Wednesday, December 08, 2004

Now about the Psalms

The piece Sullivan links complains that "NPS has also ordered bronze plaques with verses from Psalms placed at canyon overlooks, truly emphasizing what a Judeo-Christian religious experience the view can be." This is at least misleading if not actually false. The fact is the plaques were placed there 30 years ago by the Evangelical Sisterhood of Mary, a German protestant service organization. The Arizona chapter of the ACLU protested in July, 2003 and the plaques were removed (according to a report from Christianity Today).

After a letter and email campaign, spearheaded by radio talk-show host Dennis Prager among others, the plaques have been restored.
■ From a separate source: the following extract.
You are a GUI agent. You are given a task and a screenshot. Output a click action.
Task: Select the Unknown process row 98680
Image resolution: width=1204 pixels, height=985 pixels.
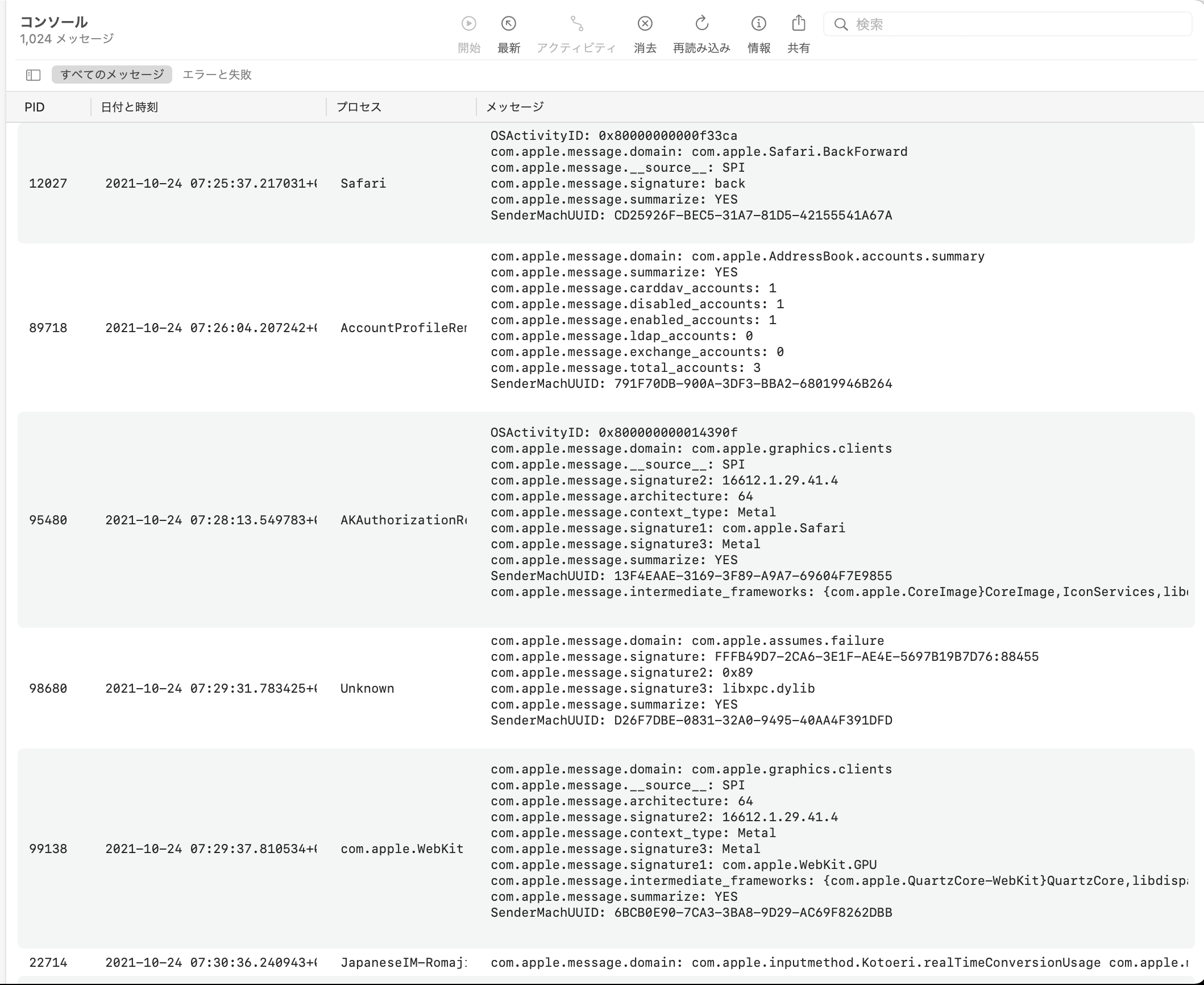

So this is not some new putsch of the Evanegelical Right to impose their views on the rest of the country. In the words of Donald W. Murphy, the Park Service's director, in his letter requesting the return of the plaques after they had been returned to the Sisterhood, this was a "return to the historical situation that had been in place".

Now, I have concerns about government involvement in creating intellectual standards especially those that impact science, religion and history. But it seems fairly innocuous to have a privately funded plaque giving glory to God in a fairly generic way, especially since one of our oldest national symbols does exactly that. The Liberty Bell in Philadelphia has the following quotation from Leviticus 25:10, "Proclaim LIBERTY throughout all the Land unto all the Inhabitants thereof."

And, for those who want equal time for other religions, they already have it. As the Christianity Today article remarks:

After all, the Grand Canyon is absolutely full of religious imagery. Buttes are named after Hindu and other religious gods and figures: Isis Temple, Wotans Throne, Zoroaster Temple, Krishna Temple, Holy Grail Peak. The oldest geological layer seen at the bottom of the canyon is called Vishnu Schist.